[Data for processing Boundary: Start]

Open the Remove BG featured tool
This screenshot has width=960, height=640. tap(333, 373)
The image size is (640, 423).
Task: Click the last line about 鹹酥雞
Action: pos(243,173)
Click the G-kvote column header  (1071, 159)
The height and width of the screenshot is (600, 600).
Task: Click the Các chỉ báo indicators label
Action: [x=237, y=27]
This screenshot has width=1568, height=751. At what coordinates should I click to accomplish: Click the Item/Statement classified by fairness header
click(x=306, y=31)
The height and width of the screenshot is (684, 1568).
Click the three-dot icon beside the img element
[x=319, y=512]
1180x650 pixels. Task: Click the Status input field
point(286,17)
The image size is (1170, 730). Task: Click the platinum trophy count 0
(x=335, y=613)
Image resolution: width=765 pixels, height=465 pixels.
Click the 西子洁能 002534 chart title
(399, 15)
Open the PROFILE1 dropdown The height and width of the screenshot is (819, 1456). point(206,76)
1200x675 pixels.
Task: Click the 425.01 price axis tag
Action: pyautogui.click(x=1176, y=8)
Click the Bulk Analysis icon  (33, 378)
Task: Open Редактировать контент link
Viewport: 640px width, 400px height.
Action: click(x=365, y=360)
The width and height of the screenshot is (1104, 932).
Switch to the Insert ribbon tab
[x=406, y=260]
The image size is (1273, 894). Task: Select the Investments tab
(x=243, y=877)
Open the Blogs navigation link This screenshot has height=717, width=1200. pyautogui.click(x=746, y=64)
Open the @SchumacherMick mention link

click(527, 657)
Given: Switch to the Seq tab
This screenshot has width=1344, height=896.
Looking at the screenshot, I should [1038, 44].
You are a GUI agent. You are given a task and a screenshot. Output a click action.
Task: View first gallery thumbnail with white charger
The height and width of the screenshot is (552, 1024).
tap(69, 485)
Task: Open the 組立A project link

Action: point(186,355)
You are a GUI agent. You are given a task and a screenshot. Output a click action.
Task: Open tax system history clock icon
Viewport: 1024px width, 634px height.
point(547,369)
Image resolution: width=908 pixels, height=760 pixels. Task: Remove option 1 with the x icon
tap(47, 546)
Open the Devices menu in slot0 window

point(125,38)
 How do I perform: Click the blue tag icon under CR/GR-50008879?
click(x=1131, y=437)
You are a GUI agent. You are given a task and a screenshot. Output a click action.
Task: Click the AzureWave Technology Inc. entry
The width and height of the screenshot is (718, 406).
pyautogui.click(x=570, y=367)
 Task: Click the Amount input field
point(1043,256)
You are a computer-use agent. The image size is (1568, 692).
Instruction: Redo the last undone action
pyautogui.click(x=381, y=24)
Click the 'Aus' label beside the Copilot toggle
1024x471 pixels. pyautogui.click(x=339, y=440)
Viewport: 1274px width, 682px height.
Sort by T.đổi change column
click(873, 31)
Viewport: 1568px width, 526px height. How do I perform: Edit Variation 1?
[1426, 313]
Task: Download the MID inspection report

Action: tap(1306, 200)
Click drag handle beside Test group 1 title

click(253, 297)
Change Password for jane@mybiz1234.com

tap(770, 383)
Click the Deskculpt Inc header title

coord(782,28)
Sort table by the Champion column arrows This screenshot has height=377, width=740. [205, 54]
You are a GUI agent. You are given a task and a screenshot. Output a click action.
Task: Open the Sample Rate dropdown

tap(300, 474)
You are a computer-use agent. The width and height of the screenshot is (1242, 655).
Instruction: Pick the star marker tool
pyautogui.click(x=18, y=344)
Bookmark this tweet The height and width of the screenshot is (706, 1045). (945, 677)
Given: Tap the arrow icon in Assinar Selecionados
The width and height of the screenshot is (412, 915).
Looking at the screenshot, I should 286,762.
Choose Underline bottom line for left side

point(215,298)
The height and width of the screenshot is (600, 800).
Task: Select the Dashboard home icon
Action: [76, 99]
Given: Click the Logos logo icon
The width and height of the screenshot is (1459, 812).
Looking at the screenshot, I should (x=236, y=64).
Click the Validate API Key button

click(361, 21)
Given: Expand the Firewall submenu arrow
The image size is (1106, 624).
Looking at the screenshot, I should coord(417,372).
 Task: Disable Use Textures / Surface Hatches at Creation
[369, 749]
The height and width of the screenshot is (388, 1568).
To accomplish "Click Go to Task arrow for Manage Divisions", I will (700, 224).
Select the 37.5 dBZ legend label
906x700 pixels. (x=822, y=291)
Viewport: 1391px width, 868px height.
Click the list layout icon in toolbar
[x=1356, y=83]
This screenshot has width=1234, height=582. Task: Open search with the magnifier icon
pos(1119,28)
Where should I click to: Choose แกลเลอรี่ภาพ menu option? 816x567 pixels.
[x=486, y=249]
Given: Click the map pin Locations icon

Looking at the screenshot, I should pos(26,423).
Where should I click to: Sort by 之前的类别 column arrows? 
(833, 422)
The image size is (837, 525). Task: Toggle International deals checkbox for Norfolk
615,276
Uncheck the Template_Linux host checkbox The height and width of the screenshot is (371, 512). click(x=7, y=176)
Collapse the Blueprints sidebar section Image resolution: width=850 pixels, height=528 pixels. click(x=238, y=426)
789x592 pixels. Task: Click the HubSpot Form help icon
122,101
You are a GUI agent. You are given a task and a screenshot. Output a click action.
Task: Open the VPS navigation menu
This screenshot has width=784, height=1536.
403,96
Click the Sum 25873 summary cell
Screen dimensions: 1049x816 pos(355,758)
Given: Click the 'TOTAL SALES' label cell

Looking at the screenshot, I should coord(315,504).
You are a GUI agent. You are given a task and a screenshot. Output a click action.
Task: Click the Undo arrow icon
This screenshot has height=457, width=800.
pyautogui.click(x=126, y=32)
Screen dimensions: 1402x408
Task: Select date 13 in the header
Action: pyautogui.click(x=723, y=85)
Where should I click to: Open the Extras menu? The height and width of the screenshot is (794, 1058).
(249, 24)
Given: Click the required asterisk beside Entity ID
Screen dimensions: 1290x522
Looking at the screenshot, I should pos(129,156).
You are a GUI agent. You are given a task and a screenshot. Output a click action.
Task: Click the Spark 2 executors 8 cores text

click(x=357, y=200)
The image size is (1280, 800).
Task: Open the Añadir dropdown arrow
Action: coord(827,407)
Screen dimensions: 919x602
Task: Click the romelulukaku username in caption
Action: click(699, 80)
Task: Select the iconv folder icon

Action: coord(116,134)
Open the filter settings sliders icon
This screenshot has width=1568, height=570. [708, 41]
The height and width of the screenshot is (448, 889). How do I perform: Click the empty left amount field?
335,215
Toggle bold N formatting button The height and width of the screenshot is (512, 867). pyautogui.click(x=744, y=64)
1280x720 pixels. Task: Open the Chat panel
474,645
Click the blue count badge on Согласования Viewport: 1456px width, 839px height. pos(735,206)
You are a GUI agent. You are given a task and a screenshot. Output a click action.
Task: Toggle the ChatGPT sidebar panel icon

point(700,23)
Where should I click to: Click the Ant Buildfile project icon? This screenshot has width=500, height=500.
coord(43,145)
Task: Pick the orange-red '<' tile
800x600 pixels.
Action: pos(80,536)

[Data for processing Boundary: End]

(To do):
Your output must contain exactly the lines from the one containing "Given: Click the required" to the final line of the data above, and no other text.

(Result of this exercise):
Given: Click the required asterisk beside Entity ID
Screen dimensions: 1290x522
Looking at the screenshot, I should pos(129,156).
You are a GUI agent. You are given a task and a screenshot. Output a click action.
Task: Click the Spark 2 executors 8 cores text

click(x=357, y=200)
The image size is (1280, 800).
Task: Open the Añadir dropdown arrow
Action: coord(827,407)
Screen dimensions: 919x602
Task: Click the romelulukaku username in caption
Action: click(699, 80)
Task: Select the iconv folder icon

Action: coord(116,134)
Open the filter settings sliders icon
This screenshot has width=1568, height=570. [708, 41]
The height and width of the screenshot is (448, 889). How do I perform: Click the empty left amount field?
335,215
Toggle bold N formatting button The height and width of the screenshot is (512, 867). pyautogui.click(x=744, y=64)
1280x720 pixels. Task: Open the Chat panel
474,645
Click the blue count badge on Согласования Viewport: 1456px width, 839px height. pos(735,206)
You are a GUI agent. You are given a task and a screenshot. Output a click action.
Task: Toggle the ChatGPT sidebar panel icon

point(700,23)
Where should I click to: Click the Ant Buildfile project icon? This screenshot has width=500, height=500.
coord(43,145)
Task: Pick the orange-red '<' tile
800x600 pixels.
Action: pos(80,536)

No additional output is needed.